Mod Type:: Application

Difficulty:: Easy

Mod Base:: Other

Mod Status:: Beta

Apply In:: Other (See Description)

Carrier:: N/A

Requires Root:: No

Source:: 







Hi guys,

Here i want to show my Rom Cleaner, its idea comes from => Here , so credits for the idea and the ini files i used as base belong to him 

this app allows you to clean out unneeded crap and bloatware from your roms, before you flash them.

List of files to remove is about 100 different ones now.

i hope some of you will test this and provide feedback.

PS, program is coded in autoit, which some old AV's tend to flag, i offered admins a look at the source code if needed.

Greetz,

Damian



> Changelog: version 0.8
> 
> Changed Gui, better for adding descriptions.


Download here


----------



## DarthG (Mar 18, 2012)

Great idea! Hopefully you'll soon include a full list of apps that can be removed.


----------



## Damian666 (Jun 16, 2012)

yeah, im working on that, and if you have suggestions of stuff to remove...

im all ears


----------



## TheRealBeesley (Jun 10, 2011)

Love the idea!


----------



## Damian666 (Jun 16, 2012)

not my original idea, im just continuing it.

that guy on XDA doesnt work on it anymore, and i loved this app, so i am doing it myself now









also, i really could use suggestions from you guys, i have a sim unlocked phone, so no carrier bloatware,

so it would be nice if someone would tell me whats considered bloatware on their phones ^^

then i can include that too


----------



## DarthG (Mar 18, 2012)

Damian666 said:


> not my original idea, im just continuing it.
> 
> that guy on XDA doesnt work on it anymore, and i loved this app, so i am doing it myself now
> 
> ...


Lots of roms include rom manager, terminal emulator, cm9 includes their own wallpaper chooser app, dev tools, gallery, Apollo music player, which I personally don't use.


----------



## Damian666 (Jun 16, 2012)

k, ill check if i can find the place they install too.

check the files i have included now, its 90 now 

so yeah, updated to version 0.2









Damian


----------



## Damian666 (Jun 16, 2012)

updated to version 0.3, changelog in first post.

Damian


----------



## sublimaze (Nov 17, 2011)

Interesting. I'll try this next time I change roms


----------



## blaineevans (Jul 11, 2011)

Was thinking about doing something like this the other day. Although slightly different. But like most ideas, it's already been done, lol. Good job on this.

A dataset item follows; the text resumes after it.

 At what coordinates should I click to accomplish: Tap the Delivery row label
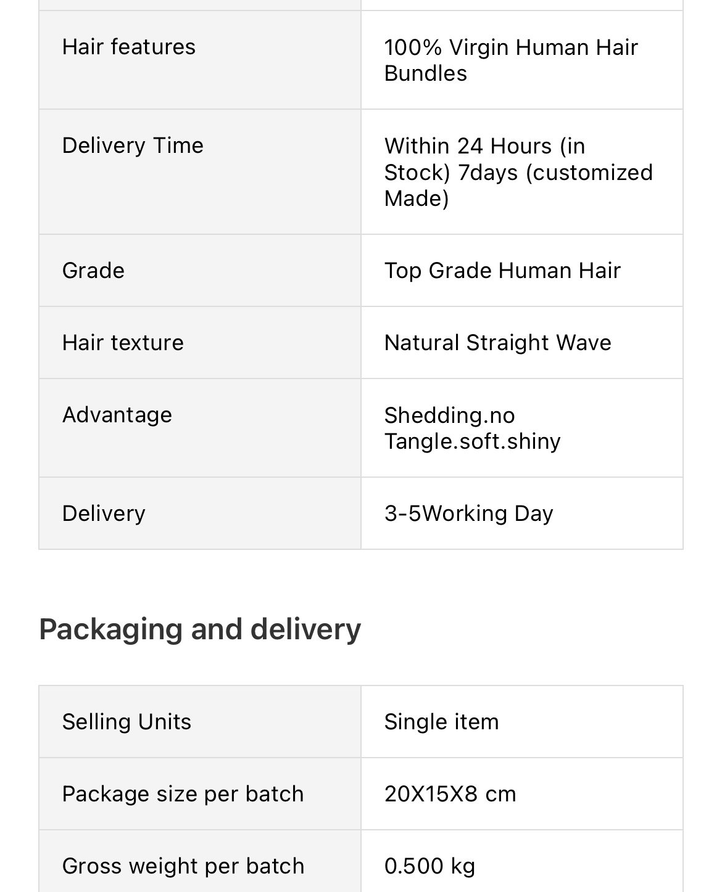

Sent from my Galaxy Nexus using Tapatalk 2


----------



## Damian666 (Jun 16, 2012)

thanx both, let me know if it works or doesnt work for you guys


----------



## Damian666 (Jun 16, 2012)

Updated to version 0.4.

this adds better search, and some more files for removal.

Damian


----------



## Damian666 (Jun 16, 2012)

updated to version 0.7 changelog in first post


----------



## Western Senju Ero-sannin (Jun 15, 2012)

great idea! going to play with it for abit


----------